Ia melakukan cara yang sama pada dua makhluk malang berikutnya. Mereka berusaha memberikan perlawanan kecil, namun tetap tak sanggup menjatuhkannya. Pada akhirnya, wujud mereka kembali lenyap seperti halnya sang korban pertama.

"Manusia itu lemah, sehingga dengan mudah bisa kami mangsa. Rasanya seperti mematikan seekor semut," Pria misterius itu berkata dengan tenang. Ia beralih menghadapi sosok terakhir yang tersisa, sang pemuda sumber masalah.

"Tapi mereka amat angkuh," Pria itu tertawa sarkatis. Pemuda itu nampak amat ketakutan, tidak mampu berbuat apa-apa, hanya dapat meringkuk sambil tersedu-sedu seperti seekor ayam yang akan disembelih.

"Kau yang sudah melibatkanku pada masalahmu... Tapi aku berterima kasih karena sudah memberikanku mangsa yang begitu lezat. Sebagai gantinya, kau bisa mati menyusul mereka,"

Pemuda itu hanya mampu berteriak-teriak. Ia memang tak bisa melakukan apapun. Ketakutan yang dahsyat membebat tubuhnya. Kekuatan untuk melawan sudah menguap begitu saja setelah dihabiskannya untuk berteriak.

"Kumohon, ampuni aku..." Pemuda itu memelas. Pria itu meneliti baik-baik sosok ringkih itu, sebelum menghabisinya tanpa ampun. Dari perawakannya, ia memang masih amat muda, mungkin umurnya baru mencapai dua puluh tahun, bahkan mungkin kurang dari itu. Lagipula, wajahnya juga cukup tampan. Tapi, sayangnya ia hanya seorang pecundang yang membuatnya muak.

Sosok ketakutan itu nampak tak bergerak lagi. Monster berwujud pria berpostur tinggi kurus itu pun langsung tak bergeming. Ia mengulur waktu sebentar untuk membunuhnya. Sedikit ingin tahu, ia berjongkok untuk meneliti sosoknya dari dekat. Pemuda itu tak menunjukkan reaksi, hanya terkapar di hadapannya dengan mata yang terpejam. Apakah ia sudah tewas di tempat karena dicekik oleh rasa takutnya sendiri? Menyedihkan sekali.

Di luar dugaan, pemuda itu masih bernafas, walau desahannya terdengar amat lemah. Berarti ia hanya pingsan karena ketakutan. Baguslah, dalam keadaan seperti ini pria itu bisa membunuhnya tanpa membuatnya merasakan kesakitan sebelum kematian.

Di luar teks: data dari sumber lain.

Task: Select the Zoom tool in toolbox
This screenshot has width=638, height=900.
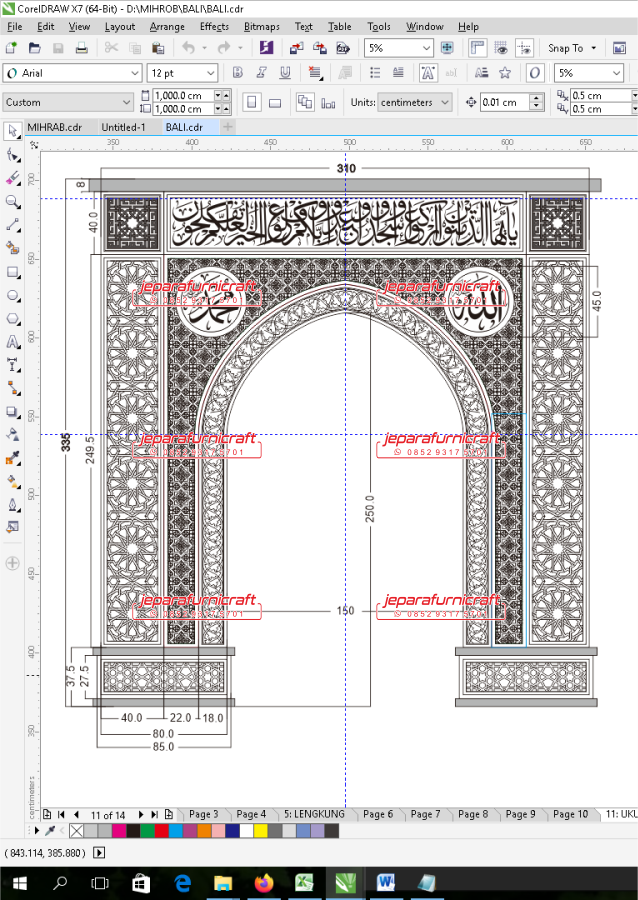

Mungkin saat ini sang monster sudah membunuhnya, kalau saja ia tak menemukan sesuatu yang menarik terselip di balik jas abu-abu yang pemuda itu kenakan. Sebuah benda berbentuk kubus kecil tersembul dari saku dalam jas itu, hampir saja terjatuh ke tanah. Tanpa pikir panjang, pria itu segera meraih benda yang terbuat dari kayu itu, menelitinya di tengah keremangan.

Seperti sebuah kotak musik. Ia iseng membuka tutup kubus itu dan langsung mendengar dentingan lagu lembut yang dimainkan dengan orgel. Sebuah lagu klasik yang ia sadari sebagai lagu terakhir yang dimainkannya sebelum sosok menyebalkan ini memberi aplaus padanya. Jadi, sosok tak sadarkan diri di hadapannya mengenal lagu itu, dan kemungkinan tepukan tangan darinya memang sebagai apresiasi untuk pria itu.

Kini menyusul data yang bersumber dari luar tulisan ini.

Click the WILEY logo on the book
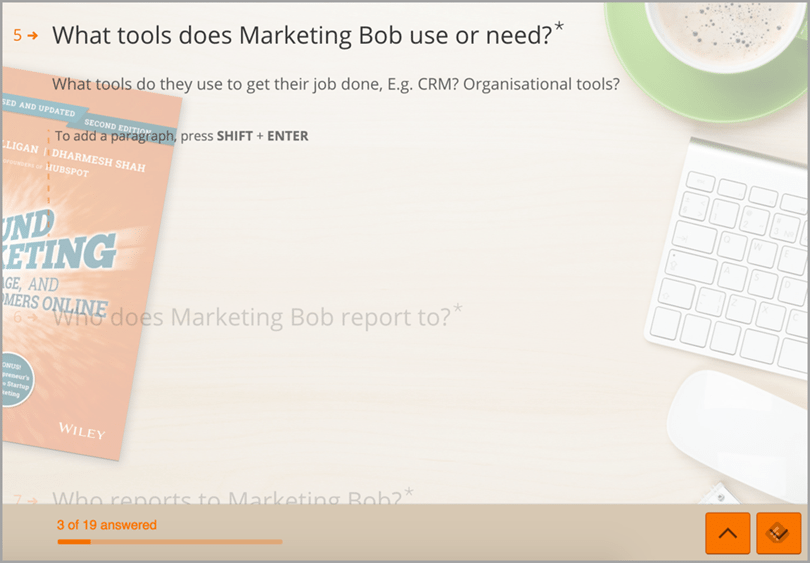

Ia menutup kotak musik itu, menghentikan lagu lembut yang mengalun. Kesenyapan kembali merebak. Di tengah suasana seperti ini, amarahnya justru sirna. Entah apa alasannya, apakah karena pemuda itu benar-benar memuji permainannya, atau karena dentingan lembut lagu dari kotak musik itu? Apapun itu, yang jelas pria itu sudah memutuskan untuk tak membunuh pemuda itu. Hal lain yang membingungkan baginya adalah keputusannya untuk membawa pemuda tak sadarkan diri itu ke rumahnya, membiarkan ia beristirahat di sana, lalu mengusirnya setelah kondisi pemuda itu sudah membaik.

Ia memang tetap tak mengerti jalan pikirannya sendiri. Namun, ia tetap membawanya ke kediamannya yang terletak di sudut kota. Ia membopong tubuh kurus dan lebih pendek darinya itu, melintasi jalanan yang gelap dan sepi.